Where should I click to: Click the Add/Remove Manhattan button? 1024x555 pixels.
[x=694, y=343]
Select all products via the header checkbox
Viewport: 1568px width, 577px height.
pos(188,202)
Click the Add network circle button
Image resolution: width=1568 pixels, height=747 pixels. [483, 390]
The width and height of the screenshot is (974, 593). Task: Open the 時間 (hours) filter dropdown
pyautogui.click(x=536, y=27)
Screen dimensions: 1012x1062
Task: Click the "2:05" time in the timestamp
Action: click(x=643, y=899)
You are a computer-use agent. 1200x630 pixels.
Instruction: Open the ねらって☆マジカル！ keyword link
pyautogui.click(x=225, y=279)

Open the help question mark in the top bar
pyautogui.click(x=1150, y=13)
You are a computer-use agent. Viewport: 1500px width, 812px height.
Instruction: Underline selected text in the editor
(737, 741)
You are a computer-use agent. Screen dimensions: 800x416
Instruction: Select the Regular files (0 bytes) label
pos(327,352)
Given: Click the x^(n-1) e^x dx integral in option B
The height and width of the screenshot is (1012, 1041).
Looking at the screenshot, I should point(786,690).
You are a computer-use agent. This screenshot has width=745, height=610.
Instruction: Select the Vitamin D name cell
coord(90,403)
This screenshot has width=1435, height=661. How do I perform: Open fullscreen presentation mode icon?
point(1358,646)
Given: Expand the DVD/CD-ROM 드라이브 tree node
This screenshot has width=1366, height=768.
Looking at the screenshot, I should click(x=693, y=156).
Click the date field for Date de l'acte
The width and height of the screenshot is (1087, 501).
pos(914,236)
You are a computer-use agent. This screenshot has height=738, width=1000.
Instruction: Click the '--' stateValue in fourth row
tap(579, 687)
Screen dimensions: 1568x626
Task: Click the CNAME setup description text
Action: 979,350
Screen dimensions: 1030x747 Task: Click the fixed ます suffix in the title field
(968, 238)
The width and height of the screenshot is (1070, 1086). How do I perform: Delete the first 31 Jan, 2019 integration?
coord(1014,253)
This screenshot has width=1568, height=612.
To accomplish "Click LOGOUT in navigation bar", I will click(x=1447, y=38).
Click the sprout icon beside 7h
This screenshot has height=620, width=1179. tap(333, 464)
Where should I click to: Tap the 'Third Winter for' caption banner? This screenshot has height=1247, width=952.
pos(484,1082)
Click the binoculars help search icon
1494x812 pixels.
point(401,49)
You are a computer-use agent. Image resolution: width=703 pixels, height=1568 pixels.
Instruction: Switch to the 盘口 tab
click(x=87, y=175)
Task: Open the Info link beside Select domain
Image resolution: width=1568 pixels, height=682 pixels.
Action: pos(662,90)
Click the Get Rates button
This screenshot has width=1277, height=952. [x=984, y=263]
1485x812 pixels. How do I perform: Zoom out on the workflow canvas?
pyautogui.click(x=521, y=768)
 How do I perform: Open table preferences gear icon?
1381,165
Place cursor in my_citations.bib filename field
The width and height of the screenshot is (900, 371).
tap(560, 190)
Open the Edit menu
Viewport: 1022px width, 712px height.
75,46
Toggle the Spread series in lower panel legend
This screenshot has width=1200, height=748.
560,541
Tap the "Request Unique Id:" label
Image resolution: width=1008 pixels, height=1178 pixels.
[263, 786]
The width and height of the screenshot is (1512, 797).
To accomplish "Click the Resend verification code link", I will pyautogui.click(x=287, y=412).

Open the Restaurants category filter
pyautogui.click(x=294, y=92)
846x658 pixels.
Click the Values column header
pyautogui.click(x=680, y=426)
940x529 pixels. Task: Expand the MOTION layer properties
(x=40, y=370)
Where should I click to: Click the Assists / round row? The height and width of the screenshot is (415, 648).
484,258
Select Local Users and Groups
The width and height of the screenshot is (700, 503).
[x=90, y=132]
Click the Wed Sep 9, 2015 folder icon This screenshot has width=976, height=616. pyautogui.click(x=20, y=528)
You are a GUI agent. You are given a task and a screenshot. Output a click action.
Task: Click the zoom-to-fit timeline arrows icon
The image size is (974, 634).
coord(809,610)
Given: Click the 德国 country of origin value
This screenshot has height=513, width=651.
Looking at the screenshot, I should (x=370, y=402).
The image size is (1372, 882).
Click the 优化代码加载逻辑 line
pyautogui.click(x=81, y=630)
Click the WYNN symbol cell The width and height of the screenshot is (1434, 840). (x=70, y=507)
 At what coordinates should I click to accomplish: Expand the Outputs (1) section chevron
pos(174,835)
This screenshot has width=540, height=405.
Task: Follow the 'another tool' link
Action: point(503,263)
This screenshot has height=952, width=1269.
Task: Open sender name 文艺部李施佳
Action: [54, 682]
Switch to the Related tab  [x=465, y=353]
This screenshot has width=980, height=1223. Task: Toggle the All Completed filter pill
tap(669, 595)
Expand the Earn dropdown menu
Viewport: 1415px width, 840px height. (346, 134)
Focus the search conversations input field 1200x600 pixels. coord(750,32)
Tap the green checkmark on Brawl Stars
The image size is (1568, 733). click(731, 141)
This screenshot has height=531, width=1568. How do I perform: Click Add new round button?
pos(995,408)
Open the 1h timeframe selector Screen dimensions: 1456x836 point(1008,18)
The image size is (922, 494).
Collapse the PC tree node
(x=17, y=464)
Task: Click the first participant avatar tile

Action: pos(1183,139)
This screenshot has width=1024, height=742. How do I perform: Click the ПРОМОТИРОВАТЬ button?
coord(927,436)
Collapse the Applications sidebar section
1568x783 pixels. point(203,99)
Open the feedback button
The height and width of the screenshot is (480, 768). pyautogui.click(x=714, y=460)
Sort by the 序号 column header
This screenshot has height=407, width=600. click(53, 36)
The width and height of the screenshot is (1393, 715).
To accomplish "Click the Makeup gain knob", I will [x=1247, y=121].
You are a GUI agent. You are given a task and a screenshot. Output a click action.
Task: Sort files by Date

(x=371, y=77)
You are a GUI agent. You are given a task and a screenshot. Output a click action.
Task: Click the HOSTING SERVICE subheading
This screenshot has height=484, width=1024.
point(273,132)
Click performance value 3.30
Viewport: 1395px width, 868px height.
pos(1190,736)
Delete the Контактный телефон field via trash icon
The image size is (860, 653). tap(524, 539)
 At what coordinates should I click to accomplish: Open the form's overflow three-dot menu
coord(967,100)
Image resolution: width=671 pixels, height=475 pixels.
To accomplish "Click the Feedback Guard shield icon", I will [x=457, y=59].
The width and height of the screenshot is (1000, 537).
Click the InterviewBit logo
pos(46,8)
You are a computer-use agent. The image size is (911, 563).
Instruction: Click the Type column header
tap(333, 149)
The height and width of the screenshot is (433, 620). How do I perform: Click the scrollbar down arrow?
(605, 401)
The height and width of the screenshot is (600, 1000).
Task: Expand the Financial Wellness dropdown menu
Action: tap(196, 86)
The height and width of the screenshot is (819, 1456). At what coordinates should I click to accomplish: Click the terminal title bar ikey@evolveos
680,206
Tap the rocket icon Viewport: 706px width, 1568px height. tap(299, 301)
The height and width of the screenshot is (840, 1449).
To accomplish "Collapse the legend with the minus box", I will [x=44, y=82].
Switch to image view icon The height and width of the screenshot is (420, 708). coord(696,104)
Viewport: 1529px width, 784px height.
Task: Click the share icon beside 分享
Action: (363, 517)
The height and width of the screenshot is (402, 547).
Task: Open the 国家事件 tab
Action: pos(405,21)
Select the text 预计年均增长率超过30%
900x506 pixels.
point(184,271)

Task requirements: Please copy out all of the material above, line for line, with no changes.

Answer to the exercise:
Where should I click to: Click the Add/Remove Manhattan button? 1024x555 pixels.
[x=694, y=343]
Select all products via the header checkbox
Viewport: 1568px width, 577px height.
pos(188,202)
Click the Add network circle button
Image resolution: width=1568 pixels, height=747 pixels. [483, 390]
The width and height of the screenshot is (974, 593). Task: Open the 時間 (hours) filter dropdown
pyautogui.click(x=536, y=27)
Screen dimensions: 1012x1062
Task: Click the "2:05" time in the timestamp
Action: click(x=643, y=899)
You are a computer-use agent. 1200x630 pixels.
Instruction: Open the ねらって☆マジカル！ keyword link
pyautogui.click(x=225, y=279)

Open the help question mark in the top bar
pyautogui.click(x=1150, y=13)
You are a computer-use agent. Viewport: 1500px width, 812px height.
Instruction: Underline selected text in the editor
(737, 741)
You are a computer-use agent. Screen dimensions: 800x416
Instruction: Select the Regular files (0 bytes) label
pos(327,352)
Given: Click the x^(n-1) e^x dx integral in option B
The height and width of the screenshot is (1012, 1041).
Looking at the screenshot, I should point(786,690).
You are a computer-use agent. This screenshot has width=745, height=610.
Instruction: Select the Vitamin D name cell
coord(90,403)
This screenshot has width=1435, height=661. How do I perform: Open fullscreen presentation mode icon?
point(1358,646)
Given: Expand the DVD/CD-ROM 드라이브 tree node
This screenshot has width=1366, height=768.
Looking at the screenshot, I should click(x=693, y=156).
Click the date field for Date de l'acte
The width and height of the screenshot is (1087, 501).
pos(914,236)
You are a computer-use agent. This screenshot has height=738, width=1000.
Instruction: Click the '--' stateValue in fourth row
tap(579, 687)
Screen dimensions: 1568x626
Task: Click the CNAME setup description text
Action: 979,350
Screen dimensions: 1030x747 Task: Click the fixed ます suffix in the title field
(968, 238)
The width and height of the screenshot is (1070, 1086). How do I perform: Delete the first 31 Jan, 2019 integration?
coord(1014,253)
This screenshot has width=1568, height=612.
To accomplish "Click LOGOUT in navigation bar", I will click(x=1447, y=38).
Click the sprout icon beside 7h
This screenshot has height=620, width=1179. tap(333, 464)
Where should I click to: Tap the 'Third Winter for' caption banner? This screenshot has height=1247, width=952.
pos(484,1082)
Click the binoculars help search icon
1494x812 pixels.
point(401,49)
You are a computer-use agent. Image resolution: width=703 pixels, height=1568 pixels.
Instruction: Switch to the 盘口 tab
click(x=87, y=175)
Task: Open the Info link beside Select domain
Image resolution: width=1568 pixels, height=682 pixels.
Action: pos(662,90)
Click the Get Rates button
This screenshot has width=1277, height=952. [x=984, y=263]
1485x812 pixels. How do I perform: Zoom out on the workflow canvas?
pyautogui.click(x=521, y=768)
 How do I perform: Open table preferences gear icon?
1381,165
Place cursor in my_citations.bib filename field
The width and height of the screenshot is (900, 371).
tap(560, 190)
Open the Edit menu
Viewport: 1022px width, 712px height.
75,46
Toggle the Spread series in lower panel legend
This screenshot has width=1200, height=748.
560,541
Tap the "Request Unique Id:" label
Image resolution: width=1008 pixels, height=1178 pixels.
[263, 786]
The width and height of the screenshot is (1512, 797).
To accomplish "Click the Resend verification code link", I will pyautogui.click(x=287, y=412).

Open the Restaurants category filter
pyautogui.click(x=294, y=92)
846x658 pixels.
Click the Values column header
pyautogui.click(x=680, y=426)
940x529 pixels. Task: Expand the MOTION layer properties
(x=40, y=370)
Where should I click to: Click the Assists / round row? The height and width of the screenshot is (415, 648).
484,258
Select Local Users and Groups
The width and height of the screenshot is (700, 503).
[x=90, y=132]
Click the Wed Sep 9, 2015 folder icon This screenshot has width=976, height=616. pyautogui.click(x=20, y=528)
You are a GUI agent. You are given a task and a screenshot. Output a click action.
Task: Click the zoom-to-fit timeline arrows icon
The image size is (974, 634).
coord(809,610)
Given: Click the 德国 country of origin value
This screenshot has height=513, width=651.
Looking at the screenshot, I should (x=370, y=402).
The image size is (1372, 882).
Click the 优化代码加载逻辑 line
pyautogui.click(x=81, y=630)
Click the WYNN symbol cell The width and height of the screenshot is (1434, 840). (x=70, y=507)
 At what coordinates should I click to accomplish: Expand the Outputs (1) section chevron
pos(174,835)
This screenshot has width=540, height=405.
Task: Follow the 'another tool' link
Action: point(503,263)
This screenshot has height=952, width=1269.
Task: Open sender name 文艺部李施佳
Action: [54, 682]
Switch to the Related tab  [x=465, y=353]
This screenshot has width=980, height=1223. Task: Toggle the All Completed filter pill
tap(669, 595)
Expand the Earn dropdown menu
Viewport: 1415px width, 840px height. (346, 134)
Focus the search conversations input field 1200x600 pixels. coord(750,32)
Tap the green checkmark on Brawl Stars
The image size is (1568, 733). click(731, 141)
This screenshot has height=531, width=1568. How do I perform: Click Add new round button?
pos(995,408)
Open the 1h timeframe selector Screen dimensions: 1456x836 point(1008,18)
The image size is (922, 494).
Collapse the PC tree node
(x=17, y=464)
Task: Click the first participant avatar tile

Action: pos(1183,139)
This screenshot has width=1024, height=742. How do I perform: Click the ПРОМОТИРОВАТЬ button?
coord(927,436)
Collapse the Applications sidebar section
1568x783 pixels. point(203,99)
Open the feedback button
The height and width of the screenshot is (480, 768). pyautogui.click(x=714, y=460)
Sort by the 序号 column header
This screenshot has height=407, width=600. click(53, 36)
The width and height of the screenshot is (1393, 715).
To accomplish "Click the Makeup gain knob", I will [x=1247, y=121].
You are a GUI agent. You are given a task and a screenshot. Output a click action.
Task: Sort files by Date

(x=371, y=77)
You are a GUI agent. You are given a task and a screenshot. Output a click action.
Task: Click the HOSTING SERVICE subheading
This screenshot has height=484, width=1024.
point(273,132)
Click performance value 3.30
Viewport: 1395px width, 868px height.
pos(1190,736)
Delete the Контактный телефон field via trash icon
The image size is (860, 653). tap(524, 539)
 At what coordinates should I click to accomplish: Open the form's overflow three-dot menu
coord(967,100)
Image resolution: width=671 pixels, height=475 pixels.
To accomplish "Click the Feedback Guard shield icon", I will [x=457, y=59].
The width and height of the screenshot is (1000, 537).
Click the InterviewBit logo
pos(46,8)
You are a computer-use agent. The image size is (911, 563).
Instruction: Click the Type column header
tap(333, 149)
The height and width of the screenshot is (433, 620). How do I perform: Click the scrollbar down arrow?
(605, 401)
The height and width of the screenshot is (600, 1000).
Task: Expand the Financial Wellness dropdown menu
Action: tap(196, 86)
The height and width of the screenshot is (819, 1456). At what coordinates should I click to accomplish: Click the terminal title bar ikey@evolveos
680,206
Tap the rocket icon Viewport: 706px width, 1568px height. tap(299, 301)
The height and width of the screenshot is (840, 1449).
To accomplish "Collapse the legend with the minus box", I will [x=44, y=82].
Switch to image view icon The height and width of the screenshot is (420, 708). coord(696,104)
Viewport: 1529px width, 784px height.
Task: Click the share icon beside 分享
Action: (363, 517)
The height and width of the screenshot is (402, 547).
Task: Open the 国家事件 tab
Action: pos(405,21)
Select the text 预计年均增长率超过30%
900x506 pixels.
point(184,271)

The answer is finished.